===== Text excerpt =====

A look at the day ahead in U.S. and global markets from Mike Dolan
U.S. President Joe Biden’s weekend withdrawal from the White House race can hardly be seen as a big surprise, but it adds some doubts to market bets that Republican challenger Donald Trump is a shoo-in in November’s election.
After a turbulent few days for Wall Street stocks that saw their biggest weekly loss since April, and as big tech megacaps hiccupped into the start of the second-quarter reporting season, volatility had already resurfaced to some degree.
Tightening odds on the next president may just keep that on the boil as some of so-called “Trump trades” were pared back marginally on Monday – long-term Treasury yields and the dollar ebbed a bit, Mexico’s peso firmed, stock futures were a touch higher and the VIX volatility gauge held at last week’s 3-month high.
An unexpected interest rate cut from the People’s Bank of China on Monday added the main international backdrop as the new week got underway and pushed the yuan to its weakest in more than two weeks.

=====

To do:
(1) Can you copy the markets preview word for word, starting with "Tightening odds on" and going on through "week’s 3-month high."?
(2) Which people does the markets preview mention by name?
(3) What comes next in the markets preview? Extend it beyond its final sentence.

===== Data excerpt =====

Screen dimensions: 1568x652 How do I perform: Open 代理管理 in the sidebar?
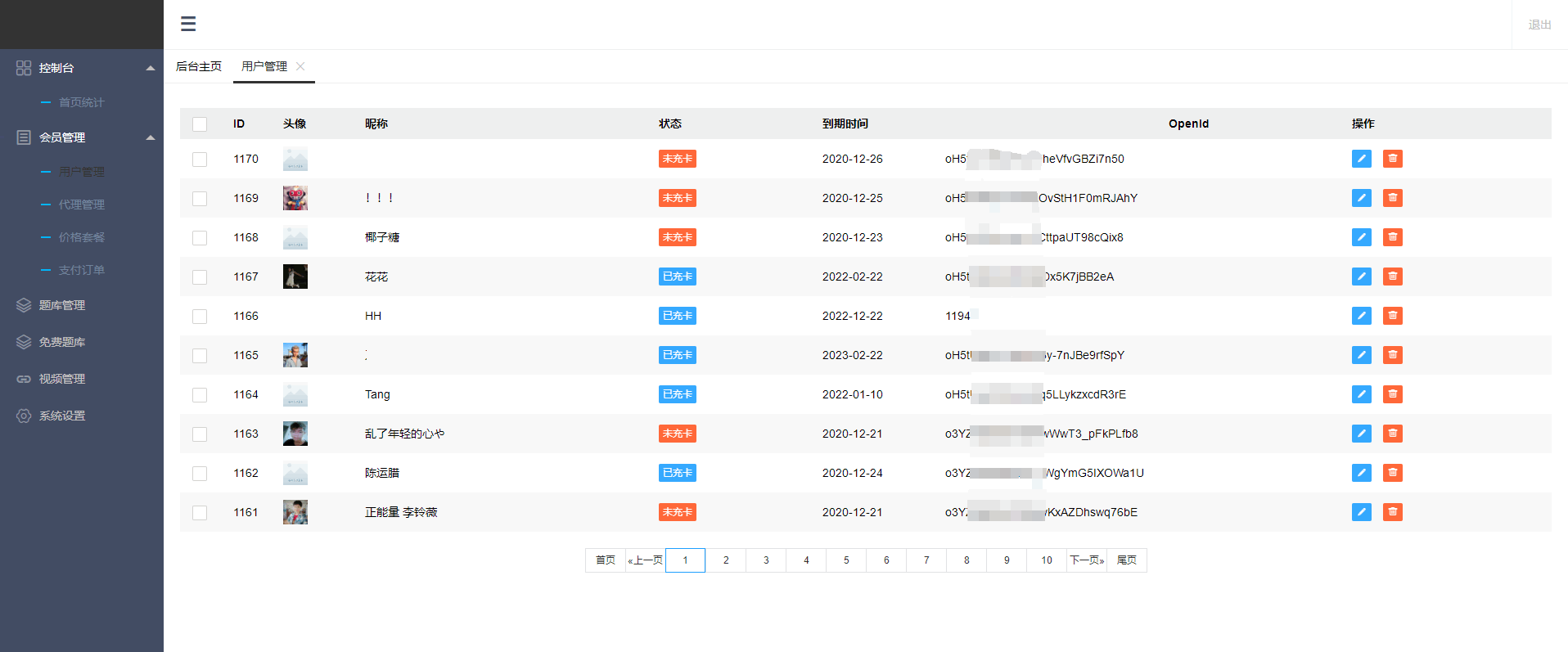(x=81, y=205)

=====

Replies:
(1)
Tightening odds on the next president may just keep that on the boil as some of so-called “Trump trades” were pared back marginally on Monday – long-term Treasury yields and the dollar ebbed a bit, Mexico’s peso firmed, stock futures were a touch higher and the VIX volatility gauge held at last week’s 3-month high.

(2) Mike Dolan, Joe Biden, Donald Trump

(3)
And a nervy tech sector, its head spinning after last week’s sudden investor rotation to small caps and the global computing outage on Friday, now sizes up the next wave of earnings updates – with Google-parent Alphabet and Tesla due to report on Tuesday.
But Biden’s exit and the focus on who replaces him as Democrat nominee will dominate the week’s talking points at least. His endorsement of Vice President Kamala Harris puts her in pole position ahead of next month’s Democratic party convention and that’s where betting markets will lean.
To the extent that betting markets set the tone for investors minded to trade on the outcome this far ahead of the election, there’s been some distortion in recent weeks. What will ultimately be a binary choice was split several ways due to Biden’s difficulties and skewed the odds somewhat.
Now his exit puts Harris firmly in the frame, the picture is becoming more balanced. Even though Trump remains clear favorite, his 70%-plus probability this time last week following the failed attempt on his life has been pared back to 60% – even if much of that had happened by Friday.
PredictIt betting site puts Harris on about 40% – even though she has not yet got the formal nomination and hasn’t campaigned for the role yet. If she does get the nod, there will also be much attention on her choice of running mate.
One possible market twist is that futures markets’ near certainty that the Federal Reserve will deliver its first interest rate cut in September just before the election may wobble a bit if it’s a tighter election race than assumed over the past couple of weeks.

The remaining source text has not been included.